Looking at this morning’s activity, the major news will be made in Frankfurt, where the ECB has left policy unchanged (Deposit rate -0.5%, QE €20 billion/month) and now all eyes and ears will turn to Madame Lagarde’s press conference at 8:30 NY time. She is expected to announce the results of the ECB’s internal review of their inflation target, with the ongoing “close to but below 2.0%” likely to be changed to a more precise 2.0%, with an emphasis on the symmetry of that target, implying that slightly higher inflation will be acceptable as well. Alas for the ECB, higher inflation is just not in the cards, at least as long as they maintain interest rates at -0.5%. They can push on that string as much as they like and still will not achieve their goals. As to the single currency, this morning it is unchanged, continuing to hover just below 1.11, right in the middle of its effective 1.10/1.12 range that has been in place since October. We will need something really significant to change this mindset, and my sense is it will not come from within the Eurozone, but rather be driven by the US.

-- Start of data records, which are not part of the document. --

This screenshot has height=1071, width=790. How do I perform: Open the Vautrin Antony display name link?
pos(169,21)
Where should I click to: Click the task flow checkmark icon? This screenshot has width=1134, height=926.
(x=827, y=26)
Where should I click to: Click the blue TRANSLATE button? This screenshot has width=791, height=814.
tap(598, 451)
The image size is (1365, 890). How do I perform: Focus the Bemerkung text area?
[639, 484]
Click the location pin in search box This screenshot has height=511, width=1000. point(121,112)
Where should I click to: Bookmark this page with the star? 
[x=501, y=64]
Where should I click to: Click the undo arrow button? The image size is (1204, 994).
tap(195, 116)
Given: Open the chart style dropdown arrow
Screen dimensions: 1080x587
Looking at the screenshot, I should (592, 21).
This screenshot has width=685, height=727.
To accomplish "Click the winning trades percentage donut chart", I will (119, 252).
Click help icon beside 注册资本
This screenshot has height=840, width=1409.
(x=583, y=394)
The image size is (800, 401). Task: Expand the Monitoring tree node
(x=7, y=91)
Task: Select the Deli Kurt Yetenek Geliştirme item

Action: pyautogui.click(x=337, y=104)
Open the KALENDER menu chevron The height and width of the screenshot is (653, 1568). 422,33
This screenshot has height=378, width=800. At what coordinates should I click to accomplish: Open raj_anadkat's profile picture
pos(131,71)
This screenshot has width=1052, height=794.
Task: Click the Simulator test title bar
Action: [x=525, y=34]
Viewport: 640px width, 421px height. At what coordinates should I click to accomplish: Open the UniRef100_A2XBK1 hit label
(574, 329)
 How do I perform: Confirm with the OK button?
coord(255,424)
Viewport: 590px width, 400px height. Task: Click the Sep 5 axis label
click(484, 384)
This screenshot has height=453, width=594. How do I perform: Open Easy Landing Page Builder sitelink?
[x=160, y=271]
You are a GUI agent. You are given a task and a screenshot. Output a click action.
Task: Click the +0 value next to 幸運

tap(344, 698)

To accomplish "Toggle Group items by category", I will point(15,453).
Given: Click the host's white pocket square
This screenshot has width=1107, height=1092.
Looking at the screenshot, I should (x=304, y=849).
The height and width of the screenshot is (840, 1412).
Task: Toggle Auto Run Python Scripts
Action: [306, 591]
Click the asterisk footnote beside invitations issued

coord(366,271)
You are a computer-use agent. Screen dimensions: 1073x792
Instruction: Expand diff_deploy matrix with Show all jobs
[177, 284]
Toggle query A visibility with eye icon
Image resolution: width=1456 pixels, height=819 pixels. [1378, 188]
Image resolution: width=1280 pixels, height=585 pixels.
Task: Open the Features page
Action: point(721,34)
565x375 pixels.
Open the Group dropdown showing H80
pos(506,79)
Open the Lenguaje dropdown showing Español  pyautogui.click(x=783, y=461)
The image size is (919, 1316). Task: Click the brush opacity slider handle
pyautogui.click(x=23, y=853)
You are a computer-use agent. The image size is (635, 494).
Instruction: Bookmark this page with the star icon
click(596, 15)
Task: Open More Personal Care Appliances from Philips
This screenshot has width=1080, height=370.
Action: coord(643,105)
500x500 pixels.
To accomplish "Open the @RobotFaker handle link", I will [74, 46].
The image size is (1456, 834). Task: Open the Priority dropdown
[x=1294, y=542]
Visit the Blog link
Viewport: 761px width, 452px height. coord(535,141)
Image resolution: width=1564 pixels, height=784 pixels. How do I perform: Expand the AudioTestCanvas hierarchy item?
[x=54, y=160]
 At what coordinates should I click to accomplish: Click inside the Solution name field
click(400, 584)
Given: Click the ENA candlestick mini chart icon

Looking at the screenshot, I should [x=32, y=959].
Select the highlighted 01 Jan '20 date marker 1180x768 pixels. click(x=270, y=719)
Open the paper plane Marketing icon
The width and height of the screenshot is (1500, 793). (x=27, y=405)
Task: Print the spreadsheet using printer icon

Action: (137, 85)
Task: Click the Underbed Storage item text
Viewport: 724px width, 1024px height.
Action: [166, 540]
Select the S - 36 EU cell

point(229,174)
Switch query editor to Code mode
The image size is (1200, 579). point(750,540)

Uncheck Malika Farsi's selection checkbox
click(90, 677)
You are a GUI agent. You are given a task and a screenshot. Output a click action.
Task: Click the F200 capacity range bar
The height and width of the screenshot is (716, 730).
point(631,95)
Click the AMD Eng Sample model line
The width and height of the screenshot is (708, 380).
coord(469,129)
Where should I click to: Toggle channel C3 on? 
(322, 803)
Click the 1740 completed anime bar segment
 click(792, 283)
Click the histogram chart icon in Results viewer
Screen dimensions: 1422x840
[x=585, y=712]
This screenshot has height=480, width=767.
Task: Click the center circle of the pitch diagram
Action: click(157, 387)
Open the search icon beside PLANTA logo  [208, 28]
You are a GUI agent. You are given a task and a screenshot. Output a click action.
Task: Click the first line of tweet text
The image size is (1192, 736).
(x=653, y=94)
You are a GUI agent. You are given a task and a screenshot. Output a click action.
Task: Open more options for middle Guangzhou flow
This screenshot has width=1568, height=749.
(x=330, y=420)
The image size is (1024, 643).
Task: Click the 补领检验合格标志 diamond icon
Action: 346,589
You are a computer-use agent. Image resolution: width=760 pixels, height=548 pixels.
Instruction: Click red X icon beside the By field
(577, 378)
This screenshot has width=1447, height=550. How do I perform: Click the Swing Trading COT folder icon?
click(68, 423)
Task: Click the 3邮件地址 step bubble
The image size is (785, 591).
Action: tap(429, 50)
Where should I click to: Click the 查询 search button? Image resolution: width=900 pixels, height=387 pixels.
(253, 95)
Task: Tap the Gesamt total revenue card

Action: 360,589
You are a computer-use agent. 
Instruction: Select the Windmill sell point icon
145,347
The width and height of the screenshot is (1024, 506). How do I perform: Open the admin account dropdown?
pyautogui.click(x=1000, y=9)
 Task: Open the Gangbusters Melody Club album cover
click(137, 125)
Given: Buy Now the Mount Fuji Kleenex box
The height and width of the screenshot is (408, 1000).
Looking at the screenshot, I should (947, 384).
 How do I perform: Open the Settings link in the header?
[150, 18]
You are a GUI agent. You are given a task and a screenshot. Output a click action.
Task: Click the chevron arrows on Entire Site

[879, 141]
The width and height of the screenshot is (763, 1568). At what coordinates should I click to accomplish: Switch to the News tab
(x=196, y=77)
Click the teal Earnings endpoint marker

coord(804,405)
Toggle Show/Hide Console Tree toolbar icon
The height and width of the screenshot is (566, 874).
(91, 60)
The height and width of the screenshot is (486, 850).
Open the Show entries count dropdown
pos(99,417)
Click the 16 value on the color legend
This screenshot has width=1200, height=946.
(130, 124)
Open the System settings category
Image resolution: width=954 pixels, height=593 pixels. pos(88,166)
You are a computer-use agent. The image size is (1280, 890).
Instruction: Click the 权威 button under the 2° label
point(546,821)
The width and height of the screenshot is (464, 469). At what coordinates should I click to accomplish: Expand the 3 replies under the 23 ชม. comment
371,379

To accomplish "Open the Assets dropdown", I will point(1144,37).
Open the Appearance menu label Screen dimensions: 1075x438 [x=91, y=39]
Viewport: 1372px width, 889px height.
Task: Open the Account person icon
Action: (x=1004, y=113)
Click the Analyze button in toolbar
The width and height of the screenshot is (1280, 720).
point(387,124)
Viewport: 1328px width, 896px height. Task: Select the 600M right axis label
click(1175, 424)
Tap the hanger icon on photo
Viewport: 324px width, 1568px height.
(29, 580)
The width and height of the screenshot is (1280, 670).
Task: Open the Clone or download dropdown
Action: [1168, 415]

Other than that story, the UK Parliament approved the Brexit bill, which now needs to be ratified by the rest of the EU and is due to be addressed next Wednesday. Then Brexit will well and truly be done, a scant forty-two months after the initial vote. Of course, the next step is the trade negotiations, but even Boris would not risk blowing things up, now that he is in power, so look for an approved delay and an eventual deal next year. Meanwhile, the pound, which has been the best performing G10 currency this week, has stopped its run higher for now, and is actually lower by a modest 0.15% this morning. The other G10 currency movement of note was the Aussie dollar, rallying 0.4% after Unemployment surprisingly fell to 5.1%, thus offering some good news for a change.
In the emerging markets, while CNY is the biggest loser, the rest of the space has been pretty uneventful. On the positive side, CLP is higher by 0.5% after the central bank there indicated they would start to intervene if the peso started to decline too rapidly on the back of weakening commodity prices.
Aside from the ECB press conference, there are two pieces of data today; Initial Claims (exp 214K) and Leading Indicators (-0.2%). But at this point, unless Lagarde says something very surprising, it is shaping up as a very quiet session.